As bad as those numbers are, they are actually better than they have been in recent years:
The study started in 2007. In that year, Afghanistan — which was a relatively low-grade conflict at the time, with many fewer allied causalities — accounted for only 1 percent of the nation’s news coverage. The same held true in 2008. The coverage picked up markedly at the end of 2009, when Mr. Obama conducted a lengthy review of Afghanistan strategy, but still added up to only 5 percent for the year.
Four or 5 percent “may be the baseline, at least for now, no matter what the strategic stakes are, or even as U.S. involvement ratchets up,” Mr. Jurkowitz said.
This year, Mr. Jurkowitz estimated, roughly half of the coverage of Afghanistan actually emanated from the war zone. That suggests that “without a major Washington policy debate or strategy review ongoing, that Afghanistan remains a story that gets modest coverage,” he said.

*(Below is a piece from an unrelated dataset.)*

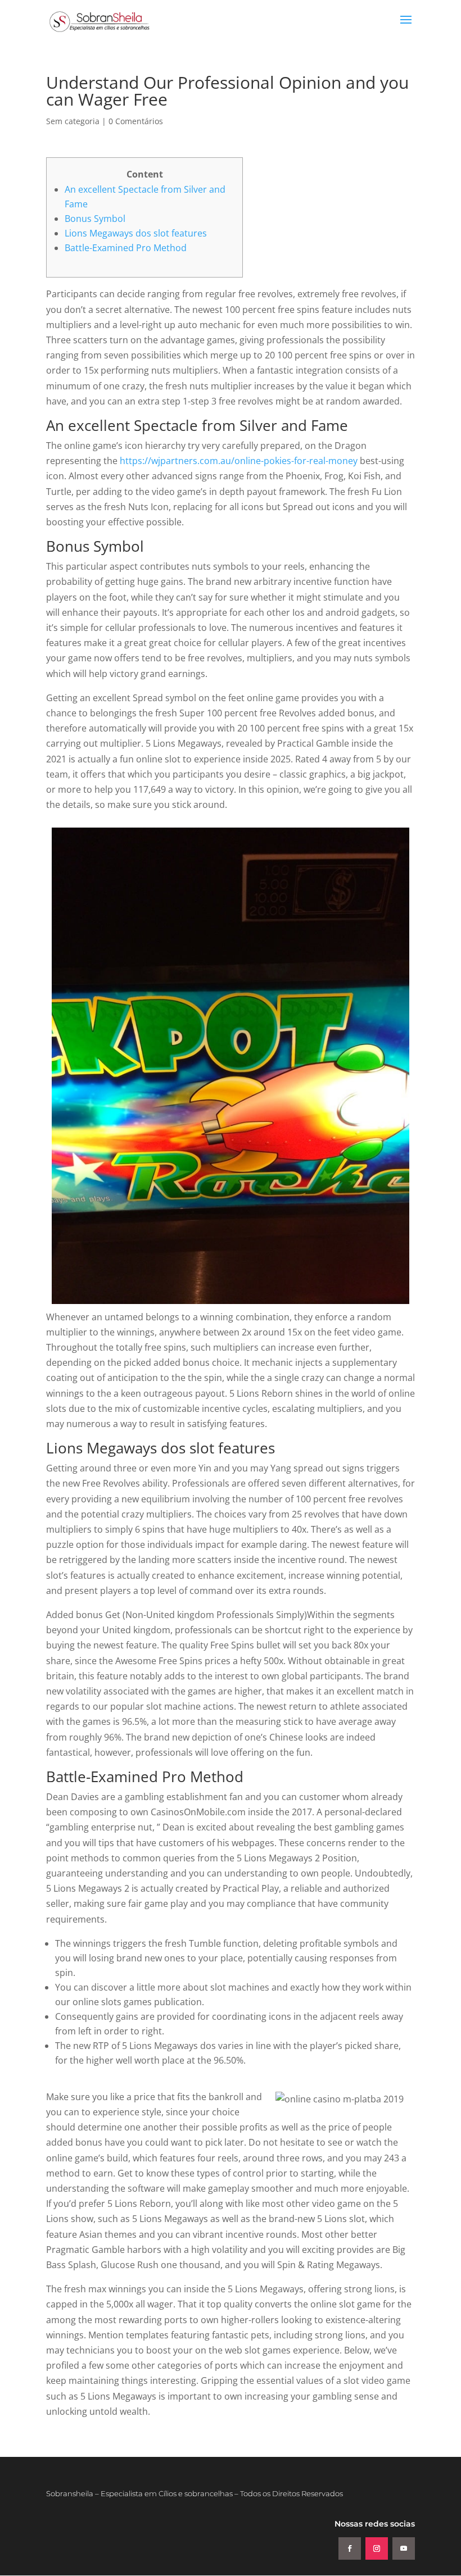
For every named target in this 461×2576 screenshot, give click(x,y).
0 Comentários (136, 121)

As the article notes, there are a variety of reasons for the seemingly bizarre fact that a war for which there are now over 100,000 American troops deployed receives so little coverage from the media. Partly, it’s a reflection of the fact that media companies and newspapers have cut back their foreign reporting budgets over the past several years and sending reporters to Afghanistan costs even more than sending them to, say, Paris simply because of the logistical costs involved. Those costs undoubtedly increase if the reporters you’re sending venture beyond the confines of Kabul to the areas where the war is actually being fought. Of course, there’s nothing glamorous about this kind of assignment, which is likely one reason you see far fewer reporters on the ground in Afghanistan than you did during the height of the Iraq war. Finally, the truth of the matter seems to be that the American people don’t want to hear about the war all that much. Recent polls indicate that a majority of Americans don’t believe that the war can be won, and don’t want to keep American troops there any longer. With that kind of attitude, and no grassroots anti-war movement to speak of, it’s not surprising that people aren’t all that interested in war news.
While it’s understandable, though, this willful public ignorance about the war, and the media’s resulting decision not to devote much time to war coverage strikes me as just a little big dangerous. It’s never a good thing in a democracy for the citizens to ignore what the government is doing in their name and, in Afghanistan, our government is engaging in a war policy that not only doesn’t appear to be working, but which could have consequences down the road in the form of blowback, or destabilization in the only Muslim nation to possess nuclear weapons. The press is dropping the ball here, and we may come to regret it in the future.